== Problem ==
Among the lines below, a stretch begins at the one with "Open the Customer" and ends at the one with "Given: Click the No Issues button". Repeat that stretch exactly, ends included.

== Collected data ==
————————

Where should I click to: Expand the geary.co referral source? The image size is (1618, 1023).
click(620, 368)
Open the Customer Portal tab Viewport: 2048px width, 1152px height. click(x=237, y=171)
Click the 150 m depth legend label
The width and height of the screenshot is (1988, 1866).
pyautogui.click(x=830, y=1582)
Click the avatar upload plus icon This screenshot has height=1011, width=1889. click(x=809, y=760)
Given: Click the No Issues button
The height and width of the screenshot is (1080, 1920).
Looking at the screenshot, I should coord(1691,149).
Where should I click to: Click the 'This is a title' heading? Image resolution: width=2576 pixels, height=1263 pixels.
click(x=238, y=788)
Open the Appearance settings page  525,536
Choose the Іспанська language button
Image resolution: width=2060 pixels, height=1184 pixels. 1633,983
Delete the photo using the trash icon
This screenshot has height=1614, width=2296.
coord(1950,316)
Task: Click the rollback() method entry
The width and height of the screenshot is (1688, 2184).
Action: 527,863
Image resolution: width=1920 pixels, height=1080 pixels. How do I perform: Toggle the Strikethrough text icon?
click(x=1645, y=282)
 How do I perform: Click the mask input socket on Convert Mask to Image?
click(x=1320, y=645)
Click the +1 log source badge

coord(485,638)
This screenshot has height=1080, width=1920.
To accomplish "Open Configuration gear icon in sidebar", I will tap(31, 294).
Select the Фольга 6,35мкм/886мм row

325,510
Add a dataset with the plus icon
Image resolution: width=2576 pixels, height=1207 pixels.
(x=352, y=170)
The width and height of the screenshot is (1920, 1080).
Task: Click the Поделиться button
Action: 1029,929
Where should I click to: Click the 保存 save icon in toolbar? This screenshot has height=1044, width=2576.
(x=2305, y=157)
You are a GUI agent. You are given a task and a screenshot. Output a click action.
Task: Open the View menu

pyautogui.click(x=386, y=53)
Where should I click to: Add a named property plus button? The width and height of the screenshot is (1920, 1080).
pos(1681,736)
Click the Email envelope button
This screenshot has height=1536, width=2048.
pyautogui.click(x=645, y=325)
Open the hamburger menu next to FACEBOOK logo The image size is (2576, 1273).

————————

== Task response ==
Open the Customer Portal tab Viewport: 2048px width, 1152px height. click(x=237, y=171)
Click the 150 m depth legend label
The width and height of the screenshot is (1988, 1866).
pyautogui.click(x=830, y=1582)
Click the avatar upload plus icon This screenshot has height=1011, width=1889. click(x=809, y=760)
Given: Click the No Issues button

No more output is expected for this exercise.